Nutrient regulation of the islet epigenome controls adaptive insulin secretion

• Published in: bioRxiv
• Main Authors: Wortham, Matthew, Liu, Fenfen, Fleischman, Johanna Y, Wallace, Martina, Mulas, Francesca, Vinckier, Nicholas K, Harrington, Austin R, Cross, Benjamin R, Chiou, Joshua, Patel, Nisha A, Sui, Yinghui, Jhala, Ulupi S, Shirihai, Orian S, Huising, Mark O, Gaulton, Kyle J, Metallo, Christian M, Sander, Maike
• Format: Paper
• Language: English
• Published: Cold Spring Harbor Cold Spring Harbor Laboratory Press 21.08.2019
• Subjects: Acetylation; Adaptation; Beta cells; Blood glucose; Chromatin; Clonal deletion; Diabetes mellitus; Diabetes mellitus (non-insulin dependent); Gene regulation; Genetic diversity; Glucose; Homeostasis; Insulin; Insulin secretion; Secretion; Transcription
• DOI: 10.1101/742403

Adaptation of the islet β-cell insulin secretory response to changing insulin demand is critical for blood glucose homeostasis, yet the mechanisms underlying this adaptation are unknown.
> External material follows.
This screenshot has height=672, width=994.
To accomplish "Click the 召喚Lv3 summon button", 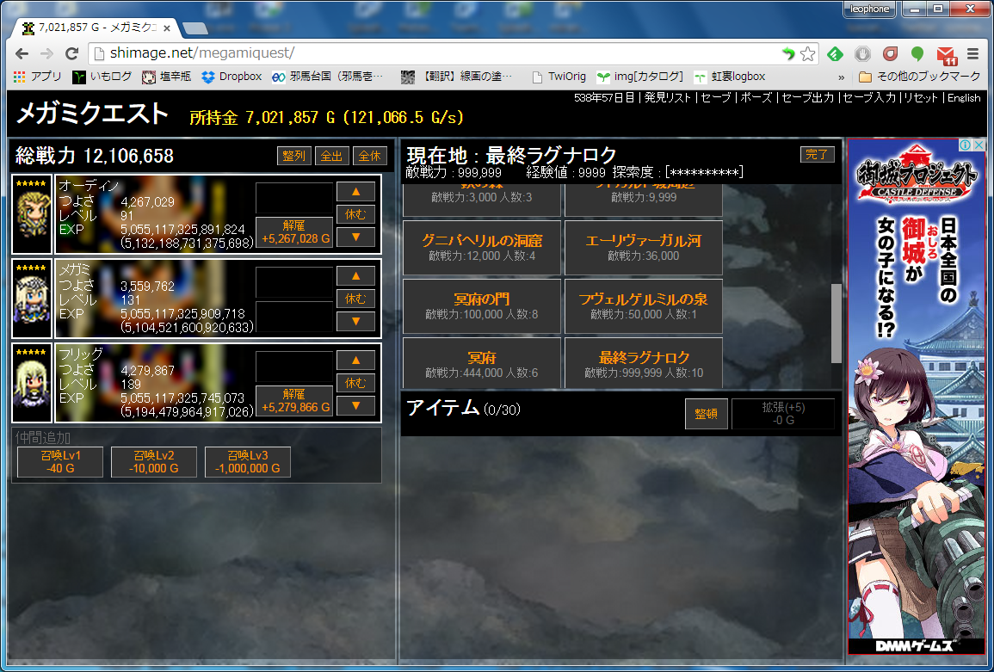I will [x=248, y=462].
Here, we show that nutrient-stimulated histone acetylation plays a key role in adapting insulin secretion through regulation of genes involved in β-cell nutrient sensing and metabolism. Nutrient regulation of the epigenome occurs at sites occupied by the chromatin-modifying enzyme Lsd1 in islets. We demonstrate that β-cell-specific deletion of Lsd1 leads to insulin hypersecretion, aberrant expression of nutrient response genes, and histone hyperacetylation. Islets from mice adapted to chronically increased insulin demand exhibited similar epigenetic and transcriptional changes. Moreover, genetic variants associated with fasting glucose and type 2 diabetes are enriched at LSD1-bound sites in human islets, suggesting that interpretation of nutrient signals is genetically determined. Our findings reveal that adaptive insulin secretion involves Lsd1-mediated coupling of nutrient state to regulation of the islet epigenome.